Таким образом, мы видим, что в современных либеральных вариантах естественного права, критической социальной теории Ю. Хабермаса, различных коммунитаристстких концепциях проблема отношения морали и права, моральности и законности действия личности, проблема толерантности получает новое измерение. Выводы современных политико-правовых учений еще раз убеждают нас в том, что среди фундаментальных правовых категорий свобода личности - наиболее интегративное понятие, а потому и особенно сложное для понимания и для практического воплощения в юридических нормах, институтах, процедурах и в отношениях общественной жизни. Сегодня мы можем вслед за Б. А. Кистяковским с полным правом считать, что свобода личности составляет главное и самое существенное содержание права, морали и нравственности. "Право - это проявление "внешней свободы", представляющее собой относительное по своей сути явление, обусловленное внешней средой. Нравственность - свобода внутренняя, более абстрактная и безотносительная. Однако нравственная свобода возможна только при существовании свободы внешней (правовой) и последняя есть самая лучшая школа для первой".

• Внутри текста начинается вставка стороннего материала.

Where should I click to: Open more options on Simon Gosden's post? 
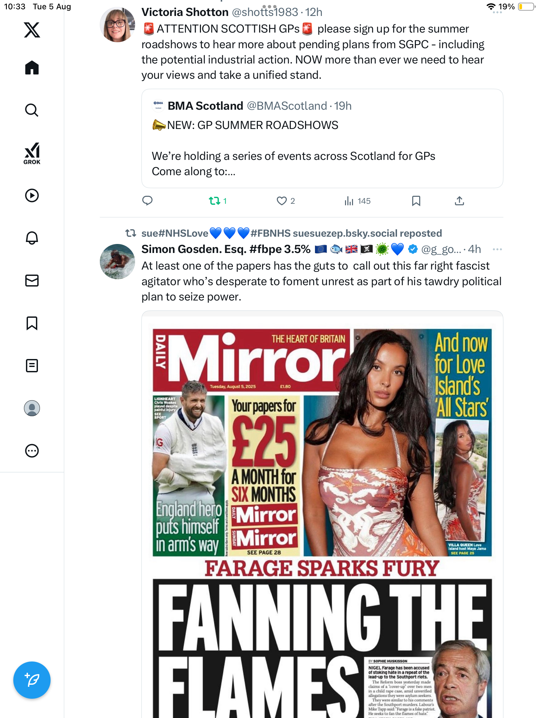click(x=497, y=249)
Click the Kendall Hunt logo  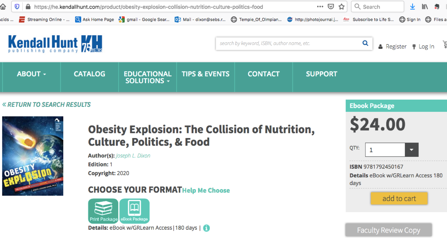pyautogui.click(x=55, y=44)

Рассмотрев различные подходы к понятию личности в истории политической и правовой мысли в трудах наиболее авторитетных современников, мы стремились выявить и суммировать все то, что, с нашей точки зрения, наиболее ценно и полезно для современной практики политико-правового строительства. Свобода личности и право как двуединый объект анализа во многом предвосхищает как методологию, так и сами подходы различных мыслителей, которые должны быть востребованы и развиты современной теорией государства и права.

Уровень развития свободы личности в гражданском обществе определяется не только формальным признанием со стороны власти тех или иных прав и свобод человека, но рядом других факторов. Важнейшим среди них является наличие действенного, эффективного правового механизма реализации свободы, содержащего гарантии обеспечения и защиты прав и свобод личности.